§ 3

February nineteen-seventeen darkled the shadow which had lain so long across the world; but into those particular shadows which brooded over the life of Patricia Jameson it brought a little ray of light.

Peter began to get better—obviously, perceptibly better. Already, rest, freedom from constraint, and, above all, the “suggestions” with which Heron Baynet had been feeding his damaged mind, told their visible tale. There came periods—sometimes a bare ten minutes, sometimes an hour, and once a whole wonderful afternoon—when he seemed his normal self. There came nights when he slept beside her as a child sleeps—motionless, head pillowed on arm.

At first, she could hardly believe. The sudden changes from ill-tempered gloomy hypochondriac to ordinary human being bewildered her. It seemed to Patricia as though there were two Peters; and she never knew, leaving one Peter alone for a minute, whether she would find the other Peter in his place on her return.

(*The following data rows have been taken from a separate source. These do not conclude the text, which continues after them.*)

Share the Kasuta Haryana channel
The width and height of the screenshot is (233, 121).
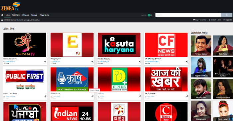click(x=139, y=61)
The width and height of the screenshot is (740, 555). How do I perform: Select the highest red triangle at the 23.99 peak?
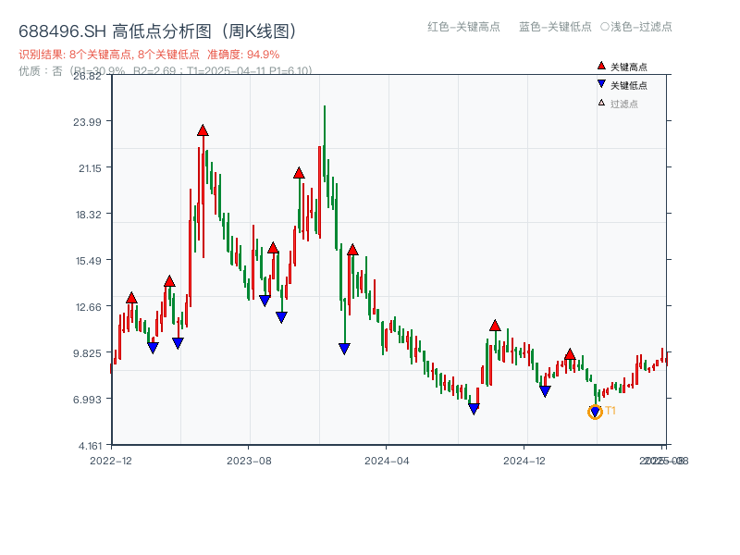point(202,130)
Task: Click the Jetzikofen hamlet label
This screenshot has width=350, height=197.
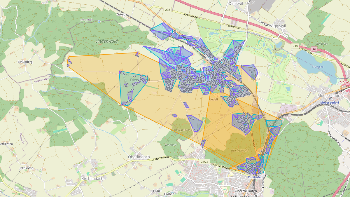Action: (x=26, y=168)
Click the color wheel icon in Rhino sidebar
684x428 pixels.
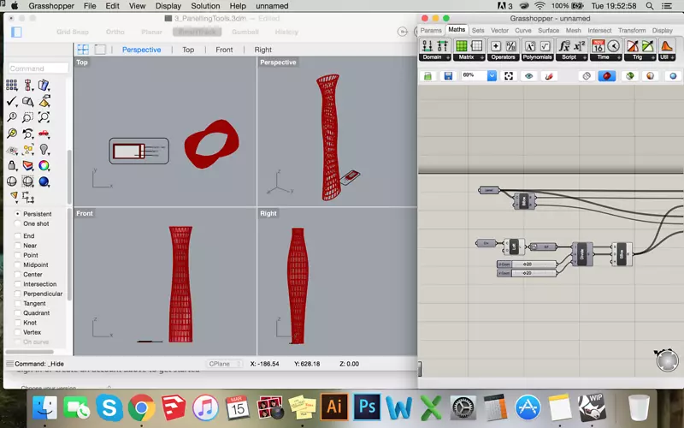[x=44, y=165]
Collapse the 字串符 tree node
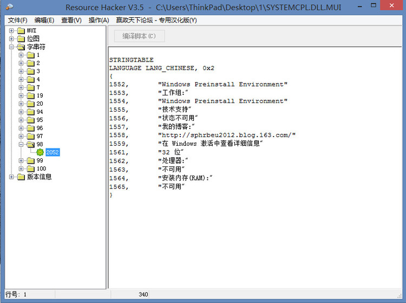The height and width of the screenshot is (303, 406). (12, 47)
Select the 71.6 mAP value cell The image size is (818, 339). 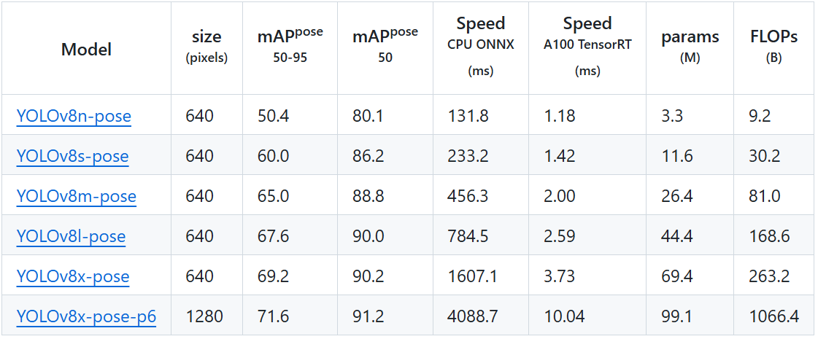[274, 316]
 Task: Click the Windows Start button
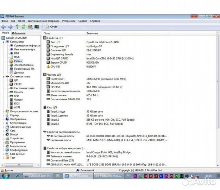tap(6, 176)
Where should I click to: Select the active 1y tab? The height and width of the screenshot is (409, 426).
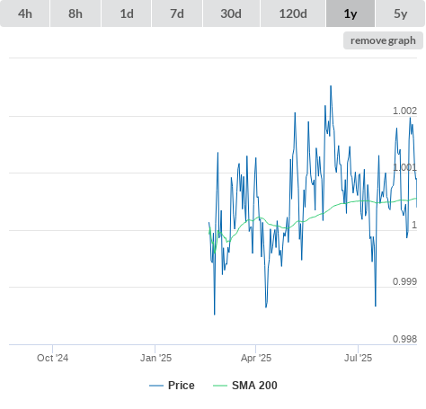point(351,13)

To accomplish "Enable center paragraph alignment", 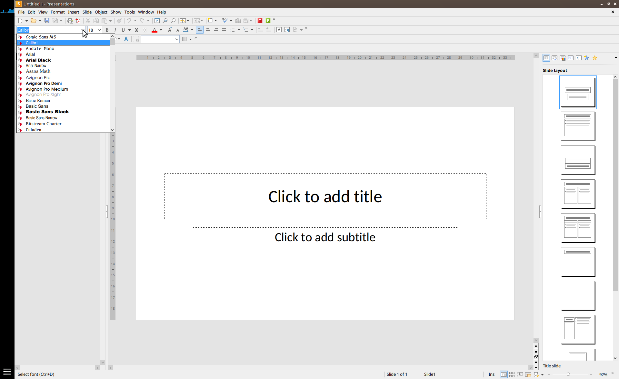I will 208,30.
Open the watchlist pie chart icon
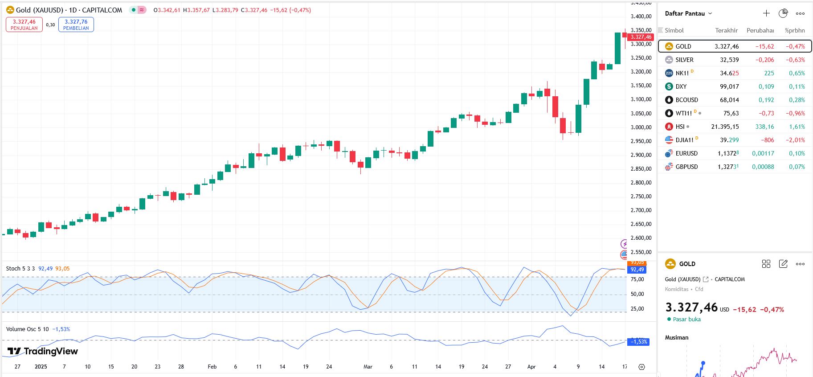The width and height of the screenshot is (813, 377). pyautogui.click(x=783, y=13)
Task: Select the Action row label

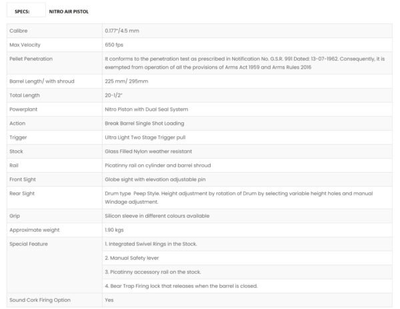Action: (18, 123)
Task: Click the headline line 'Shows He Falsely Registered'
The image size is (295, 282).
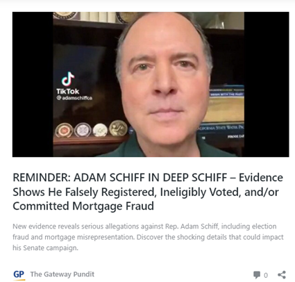Action: tap(83, 192)
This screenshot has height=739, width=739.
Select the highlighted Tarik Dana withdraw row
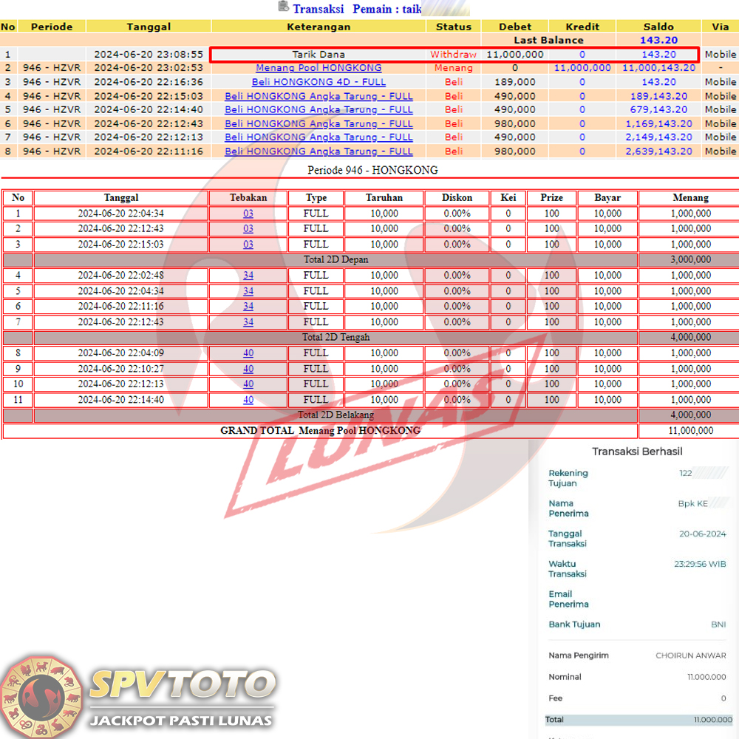(453, 55)
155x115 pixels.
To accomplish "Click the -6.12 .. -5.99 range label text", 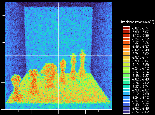I will [140, 36].
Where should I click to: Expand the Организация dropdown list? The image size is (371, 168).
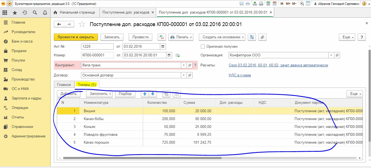331,55
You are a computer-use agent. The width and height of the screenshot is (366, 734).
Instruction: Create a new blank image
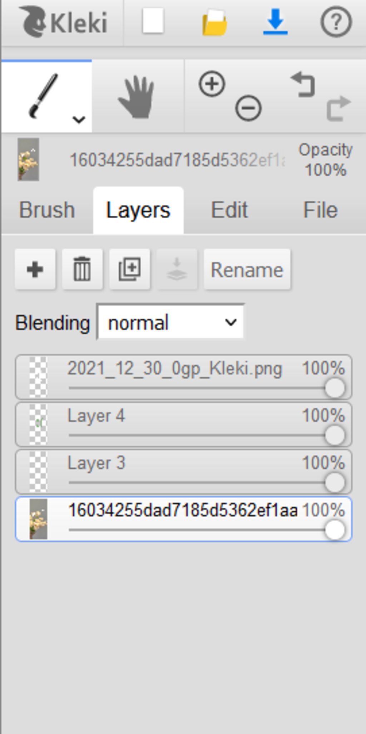tap(153, 21)
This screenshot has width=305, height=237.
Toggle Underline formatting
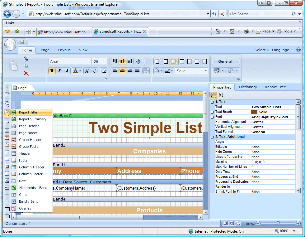(67, 71)
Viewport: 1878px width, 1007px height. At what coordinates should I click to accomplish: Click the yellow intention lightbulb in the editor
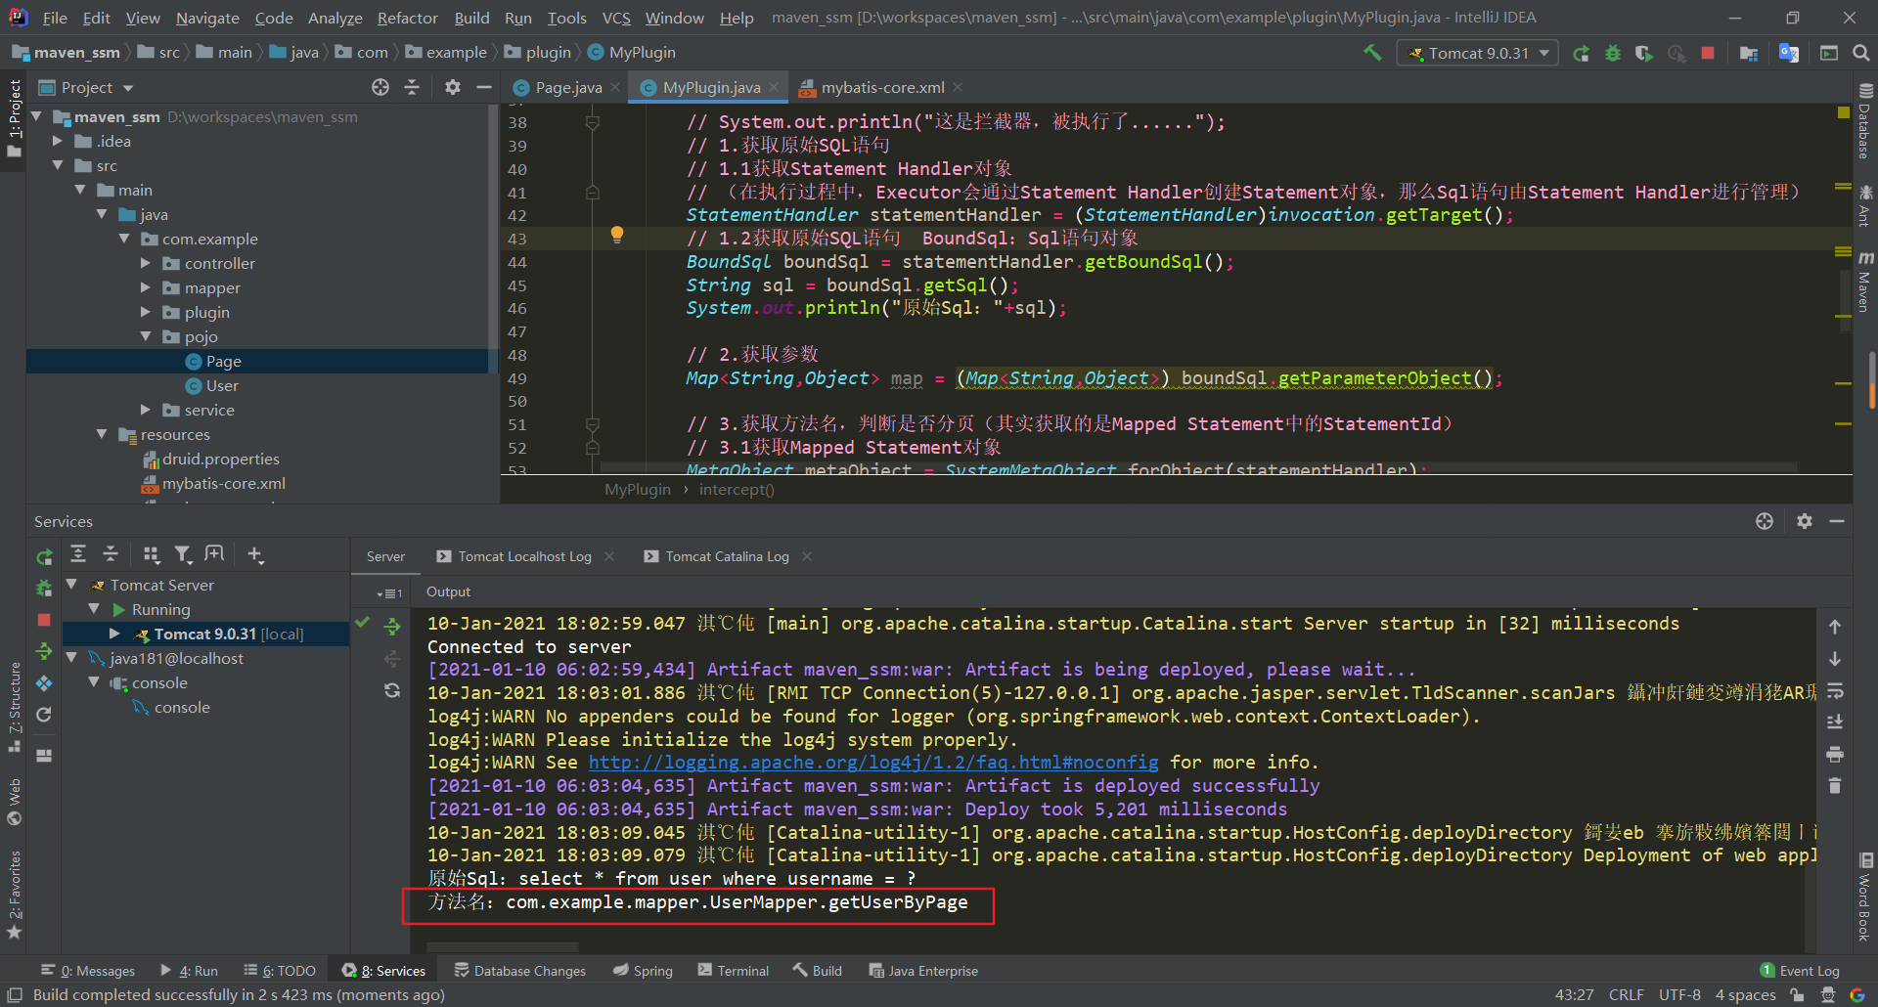click(x=617, y=235)
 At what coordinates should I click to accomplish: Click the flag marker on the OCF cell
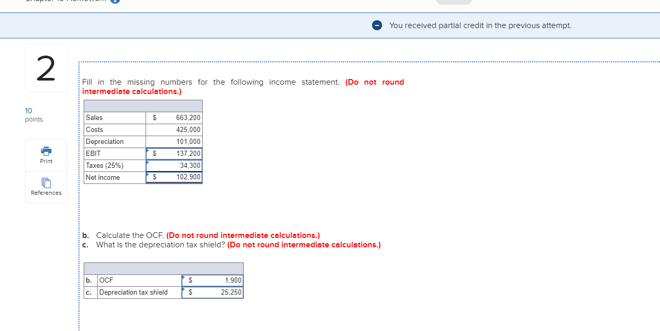tap(183, 277)
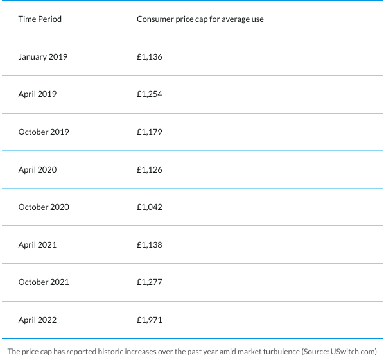Viewport: 384px width, 358px height.
Task: Click the April 2020 row label
Action: pos(37,169)
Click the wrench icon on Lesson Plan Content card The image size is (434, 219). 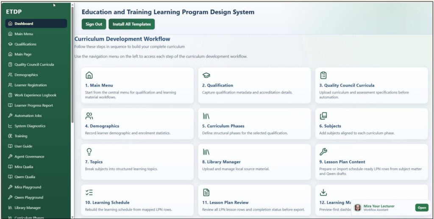(x=323, y=152)
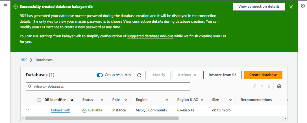
Task: Toggle the Group resources switch
Action: tap(100, 75)
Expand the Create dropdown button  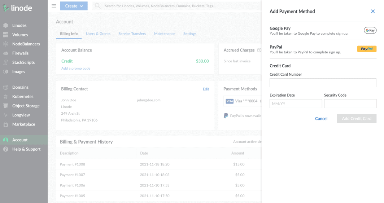tap(74, 6)
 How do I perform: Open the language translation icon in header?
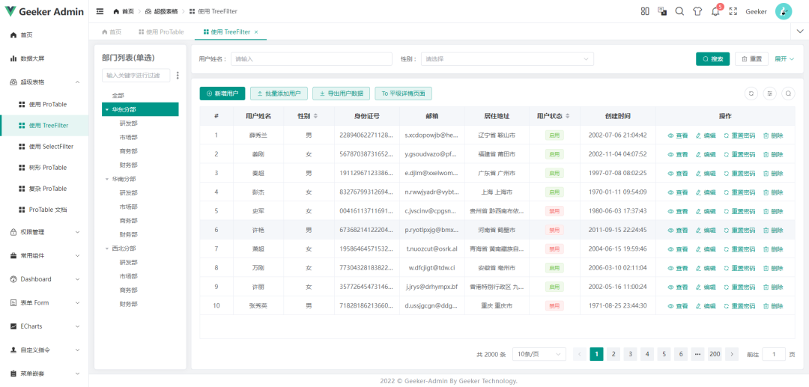coord(662,11)
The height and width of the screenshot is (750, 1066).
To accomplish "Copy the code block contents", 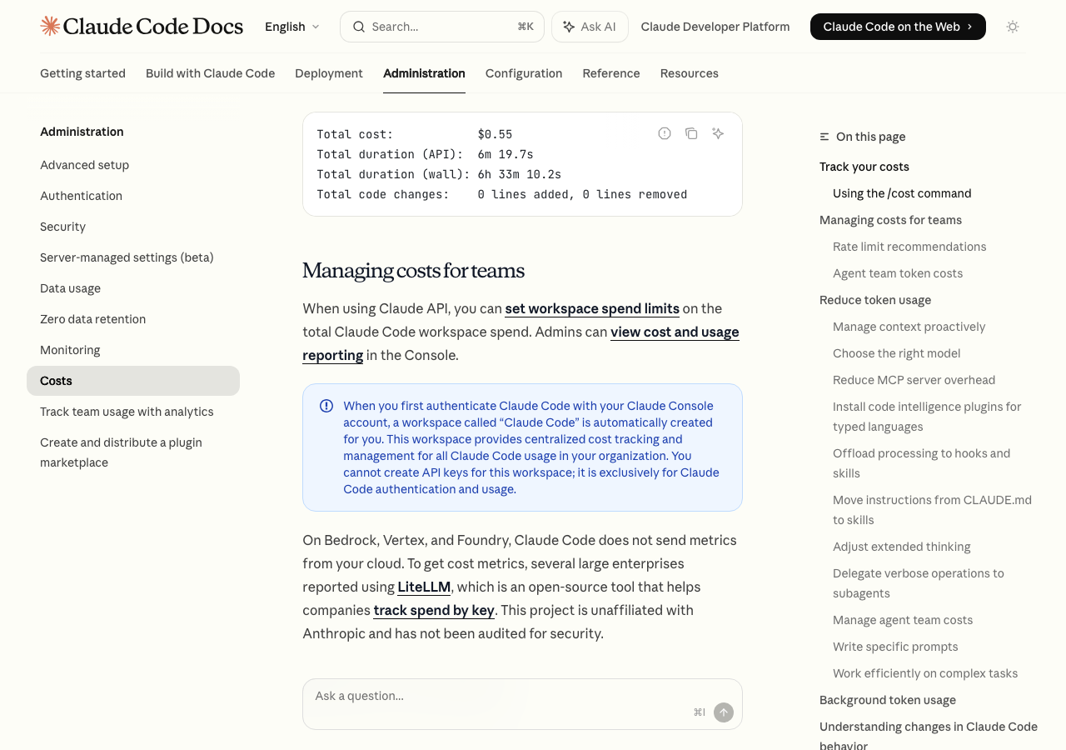I will [691, 133].
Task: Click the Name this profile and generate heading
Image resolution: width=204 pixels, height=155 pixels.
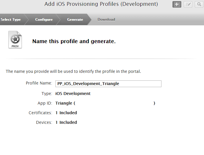Action: click(74, 41)
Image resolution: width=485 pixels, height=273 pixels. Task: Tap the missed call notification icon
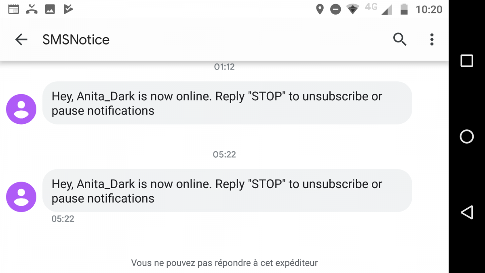pos(32,9)
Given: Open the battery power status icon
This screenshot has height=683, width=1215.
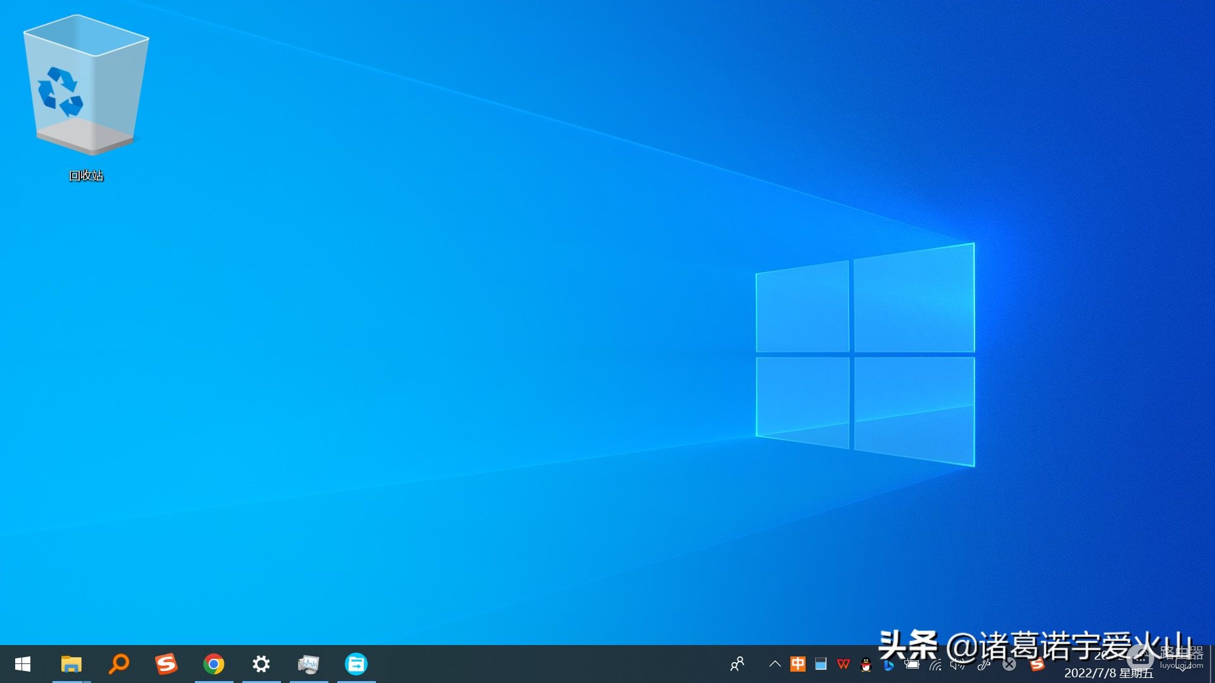Looking at the screenshot, I should click(x=912, y=664).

As a matter of psychological fact, there were—at this period in the man’s career—not two Peters but at least five.

To begin with, there was Peter the neurasthenic—a huddled frightened soul who lived alone in its black caves of gloom, and still prayed with whining ingratiation for death. At this creature, the new soul of Peter Jameson—Heron Baynet’s creation—used to laugh. “You’re a fraud,” the new soul said to it, “an utter fraud. Call yourself a soul. Absurd! You’re physical. Do you understand? Purely physical. If my body hadn’t got that knock on the head you’d never have existed at all.” Then, there was the original soul of Peter which contented itself with the assertion that both its confrères were non-existent, phantoms of the imagination: also the soul of “P.J.,” sometime a Gunner in Kitchener’s Army, who cared for nothing in the world except the whereabouts and well-being of the Fourth Southdown Brigade (this soul was particularly active at post-time or when reading the newspapers); and lastly, there was the soul of Peter Jameson, worker by instinct, who had begun to want employment. This last Peter spent many profitless hours in the garden, watching Fry dawdle through his work, prowling about the stables, annoyed that they should be horseless, or slipping into the garage to inspect the dust-sheet-shrouded Crossley—and a few profitable ones with old man Tebbits and his son Harry, a blond giant of indomitable labour.

But the Peter of Patricia’s dreaming—Peter the lover—was still fast asleep!

Still, he grew better—obviously, perceptibly better: and for the moment that betterment satisfied his wife’s reason. The other Patricia, the unreasonable love-hungry Patricia, contented herself once more with the thought of palship. . . .

Towards the end of the month, a blizzard swept the Thames Valley, almost isolating them. Their regular callers—Parson Smithers, Doctor and Mrs. Wainwright, the Misses Rapson (who kept prize chows and were always trying to dispose of one: “a sweet doggie, Mrs. Jameson, and such breeding”), and the few other gregarious creatures whom neither Patricia’s stand-offishness nor Peter’s nerves had defeated—left them alone for a whole week.

Sunflowers, red roof snow-covered, looked like a house on a Christmas card. The road to Arlsfield was just passable; but the footpath to Glen Cottage lay three feet deep under crumbly drifts.